■ **Task description**: Repeat the entries. Each one must match exactly.
*** Block opens ***
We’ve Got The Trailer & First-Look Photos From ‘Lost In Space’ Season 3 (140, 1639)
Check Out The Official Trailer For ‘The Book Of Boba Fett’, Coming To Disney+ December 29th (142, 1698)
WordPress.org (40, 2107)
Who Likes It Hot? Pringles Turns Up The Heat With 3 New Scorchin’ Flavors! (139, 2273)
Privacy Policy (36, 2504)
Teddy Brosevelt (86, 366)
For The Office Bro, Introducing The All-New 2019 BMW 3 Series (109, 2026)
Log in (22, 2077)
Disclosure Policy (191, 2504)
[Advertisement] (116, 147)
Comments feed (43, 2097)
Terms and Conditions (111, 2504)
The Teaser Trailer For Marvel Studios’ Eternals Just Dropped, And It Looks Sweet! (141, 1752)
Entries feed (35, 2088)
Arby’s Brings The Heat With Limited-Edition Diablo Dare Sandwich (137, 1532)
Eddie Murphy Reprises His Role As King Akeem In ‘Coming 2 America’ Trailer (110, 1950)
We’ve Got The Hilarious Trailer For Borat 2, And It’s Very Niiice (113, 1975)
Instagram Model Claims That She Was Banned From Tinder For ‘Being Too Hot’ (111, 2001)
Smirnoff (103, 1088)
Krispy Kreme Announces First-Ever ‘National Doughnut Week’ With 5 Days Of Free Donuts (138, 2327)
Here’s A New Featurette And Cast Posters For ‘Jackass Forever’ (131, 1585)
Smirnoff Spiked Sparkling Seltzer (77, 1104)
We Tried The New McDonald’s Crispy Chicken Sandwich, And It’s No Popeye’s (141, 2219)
*** Block closes ***
■ **Response to this exercise**:
We’ve Got The Trailer & First-Look Photos From ‘Lost In Space’ Season 3 (140, 1639)
Check Out The Official Trailer For ‘The Book Of Boba Fett’, Coming To Disney+ December 29th (142, 1698)
WordPress.org (40, 2107)
Who Likes It Hot? Pringles Turns Up The Heat With 3 New Scorchin’ Flavors! (139, 2273)
Privacy Policy (36, 2504)
Teddy Brosevelt (86, 366)
For The Office Bro, Introducing The All-New 2019 BMW 3 Series (109, 2026)
Log in (22, 2077)
Disclosure Policy (191, 2504)
[Advertisement] (116, 147)
Comments feed (43, 2097)
Terms and Conditions (111, 2504)
The Teaser Trailer For Marvel Studios’ Eternals Just Dropped, And It Looks Sweet! (141, 1752)
Entries feed (35, 2088)
Arby’s Brings The Heat With Limited-Edition Diablo Dare Sandwich (137, 1532)
Eddie Murphy Reprises His Role As King Akeem In ‘Coming 2 America’ Trailer (110, 1950)
We’ve Got The Hilarious Trailer For Borat 2, And It’s Very Niiice (113, 1975)
Instagram Model Claims That She Was Banned From Tinder For ‘Being Too Hot’ (111, 2001)
Smirnoff (103, 1088)
Krispy Kreme Announces First-Ever ‘National Doughnut Week’ With 5 Days Of Free Donuts (138, 2327)
Here’s A New Featurette And Cast Posters For ‘Jackass Forever’ (131, 1585)
Smirnoff Spiked Sparkling Seltzer (77, 1104)
We Tried The New McDonald’s Crispy Chicken Sandwich, And It’s No Popeye’s (141, 2219)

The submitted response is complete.